A novel computational model of mouse myocyte electrophysiology to assess the synergy between Na+ loading and CaMKII

Abstract

Ca(2+)-calmodulin-dependent protein kinase II (CaMKII) hyperactivity in heart failure causes intracellular Na(+) ([Na(+)]i) loading (at least in part by enhancing the late Na(+) current). This [Na(+)]i gain promotes intracellular Ca(2+) ([Ca(2+)]i) overload by altering the equilibrium of the Na(+)-Ca(2+) exchanger to impair forward-mode (Ca(2+) extrusion), and favour reverse-mode (Ca(2+) influx) exchange. In turn, this Ca(2+) overload would be expected to further activate CaMKII and thereby form a pathological positive feedback loop of ever-increasing CaMKII activity, [Na(+)]i, and [Ca(2+)]i. We developed an ionic model of the mouse ventricular myocyte to interrogate this potentially arrhythmogenic positive feedback in both control conditions and when CaMKIIδC is overexpressed as in genetically engineered mice. In control conditions, simulation of increased [Na(+)]i causes the expected increases in [Ca(2+)]i, CaMKII activity, and target phosphorylation, which degenerate into unstable Ca(2+) handling and electrophysiology at high [Na(+)]i gain. Notably, clamping CaMKII activity to basal levels ameliorates but does not completely offset this outcome, suggesting that the increase in [Ca(2+)]i per se plays an important role.

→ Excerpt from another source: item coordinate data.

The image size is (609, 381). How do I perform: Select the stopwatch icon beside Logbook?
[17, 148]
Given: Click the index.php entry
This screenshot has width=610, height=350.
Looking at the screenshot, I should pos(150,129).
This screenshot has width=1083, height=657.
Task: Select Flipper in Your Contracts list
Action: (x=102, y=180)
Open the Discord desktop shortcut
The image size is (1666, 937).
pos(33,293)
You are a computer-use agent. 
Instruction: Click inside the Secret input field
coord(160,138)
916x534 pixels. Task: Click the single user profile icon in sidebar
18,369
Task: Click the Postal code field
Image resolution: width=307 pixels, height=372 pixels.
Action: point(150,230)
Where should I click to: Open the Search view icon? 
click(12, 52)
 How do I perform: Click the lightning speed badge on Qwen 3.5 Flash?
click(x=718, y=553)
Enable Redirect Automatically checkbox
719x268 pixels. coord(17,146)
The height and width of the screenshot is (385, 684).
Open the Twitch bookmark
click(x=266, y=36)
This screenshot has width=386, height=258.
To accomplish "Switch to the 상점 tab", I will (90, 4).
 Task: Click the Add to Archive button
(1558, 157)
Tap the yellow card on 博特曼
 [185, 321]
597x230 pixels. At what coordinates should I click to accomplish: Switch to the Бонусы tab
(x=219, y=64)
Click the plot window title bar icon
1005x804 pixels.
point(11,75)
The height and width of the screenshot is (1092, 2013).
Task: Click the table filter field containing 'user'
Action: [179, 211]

The effect of this CaMKII-Na(+)-Ca(2+)-CaMKII feedback is more striking in CaMKIIδC overexpression, where high [Na(+)]i causes delayed afterdepolarizations, which can be prevented by imposing low [Na(+)]i, or clamping CaMKII phosphorylation of L-type Ca(2+) channels, ryanodine receptors and phospholamban to basal levels. In this setting, Na(+) loading fuels a vicious loop whereby increased CaMKII activation perturbs Ca(2+) and membrane potential homeostasis. High [Na(+)]i is also required to produce instability when CaMKII is further activated by increased Ca(2+) loading due to β-adrenergic activation. Our results support recent experimental findings of a synergistic interaction between perturbed Na(+) fluxes and CaMKII, and suggest that pharmacological inhibition of intracellular Na(+) loading can contribute to normalizing Ca(2+) and membrane potential dynamics in heart failure.